— Exercise description —
Nothing but the images should be left out when the entries are restated word for word.
*** Begin section ***
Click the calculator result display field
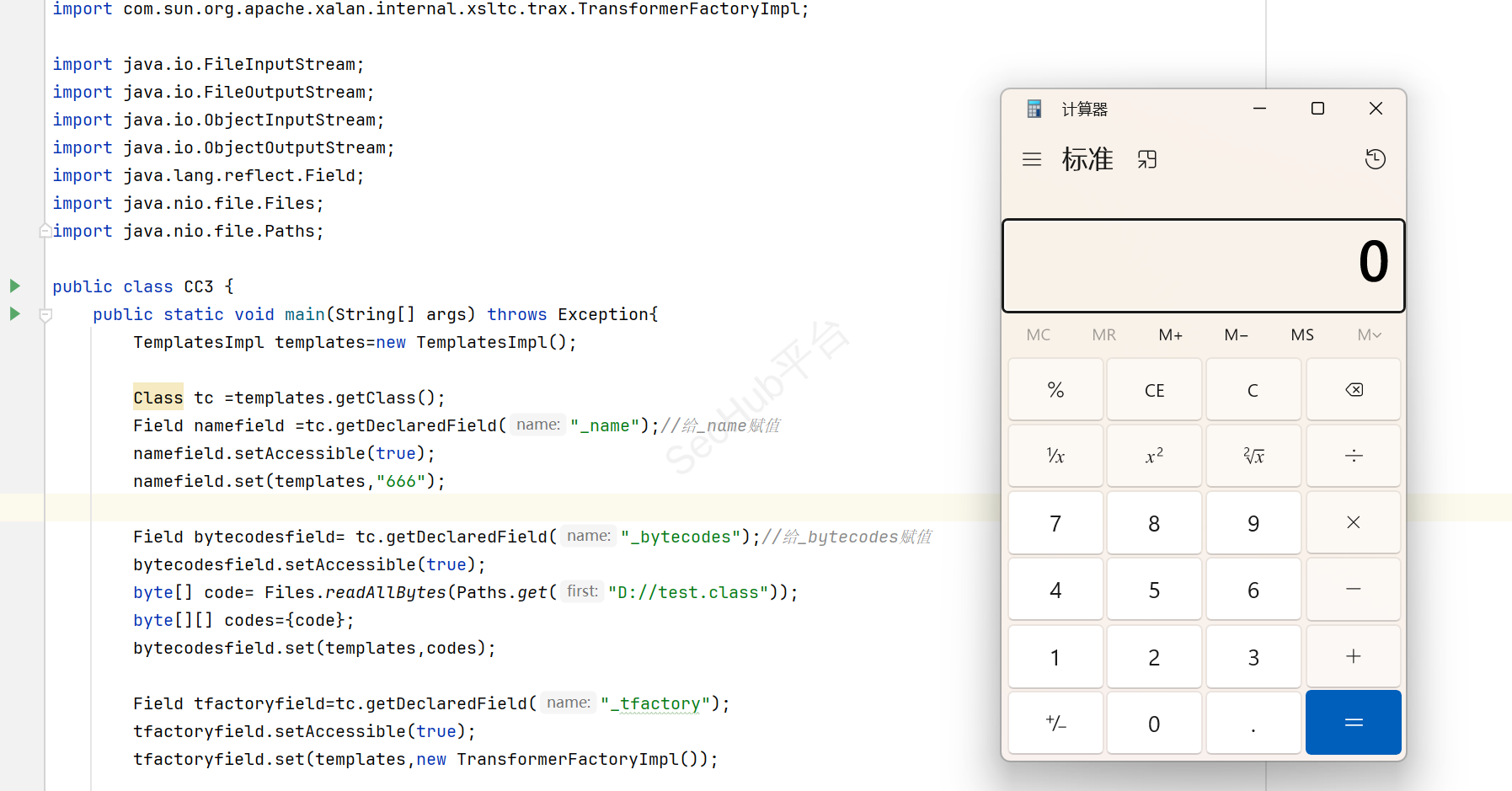This screenshot has height=791, width=1512. click(x=1203, y=265)
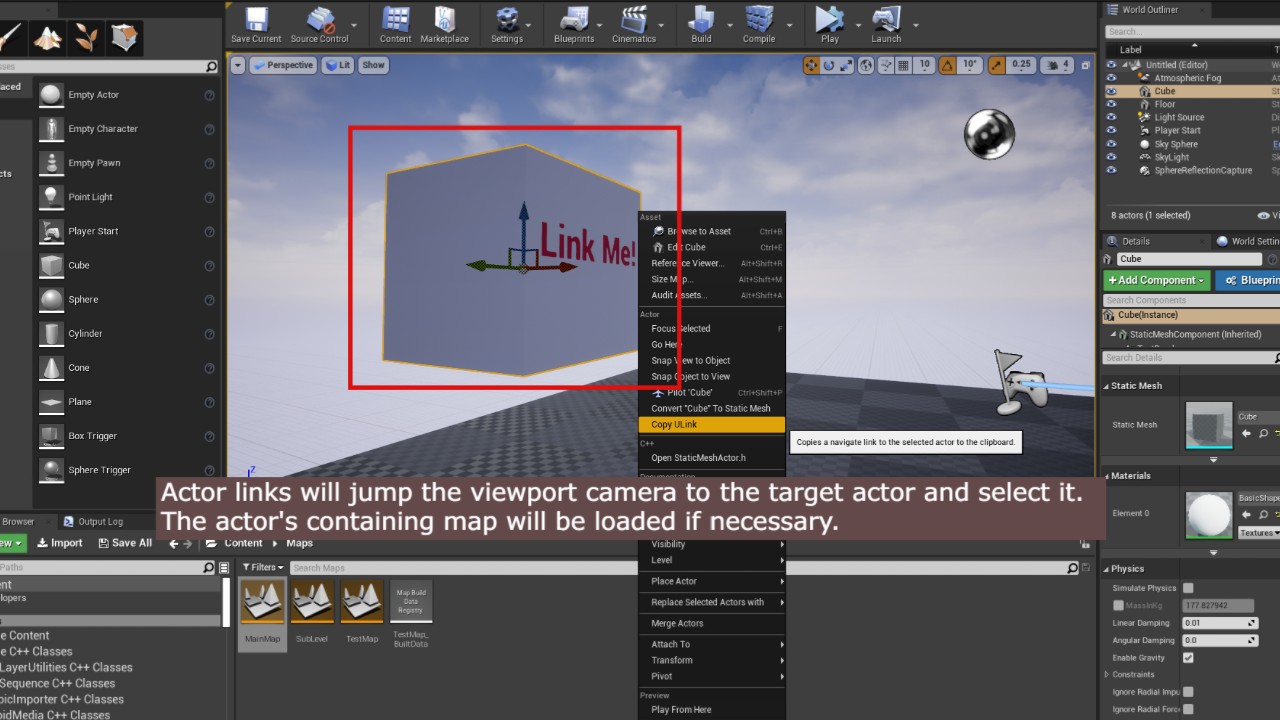Expand the Filters dropdown in Content Browser
The height and width of the screenshot is (720, 1280).
click(263, 567)
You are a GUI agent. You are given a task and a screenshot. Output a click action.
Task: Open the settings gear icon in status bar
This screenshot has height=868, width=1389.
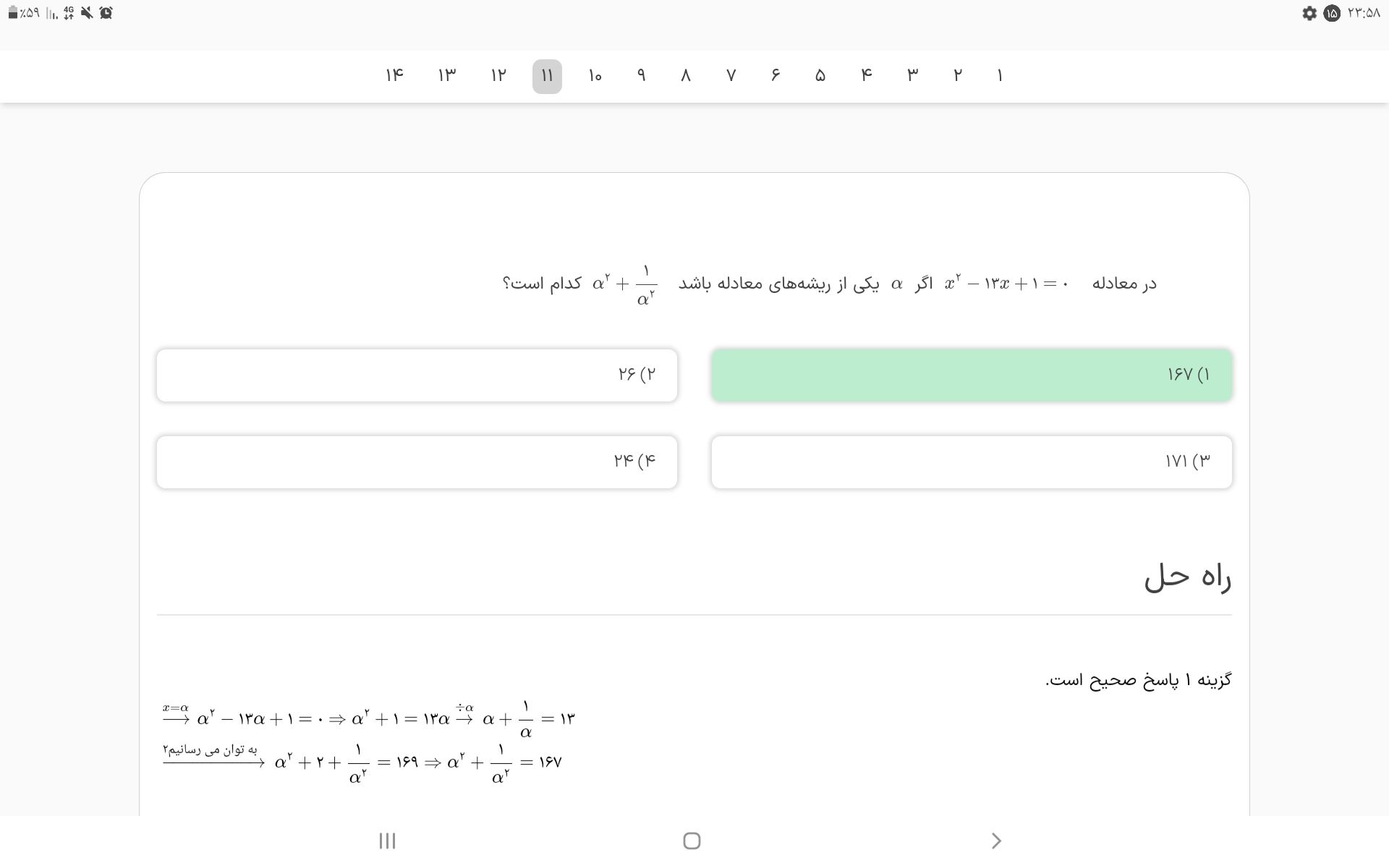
*** End section ***
— Result of the task —
Click the calculator result display field
This screenshot has height=791, width=1512. click(x=1203, y=265)
Expand the Filters dropdown in Content Browser
The height and width of the screenshot is (720, 1280).
click(263, 567)
You are a GUI agent. You are given a task and a screenshot. Output a click action.
Task: Open the settings gear icon in status bar
This screenshot has height=868, width=1389.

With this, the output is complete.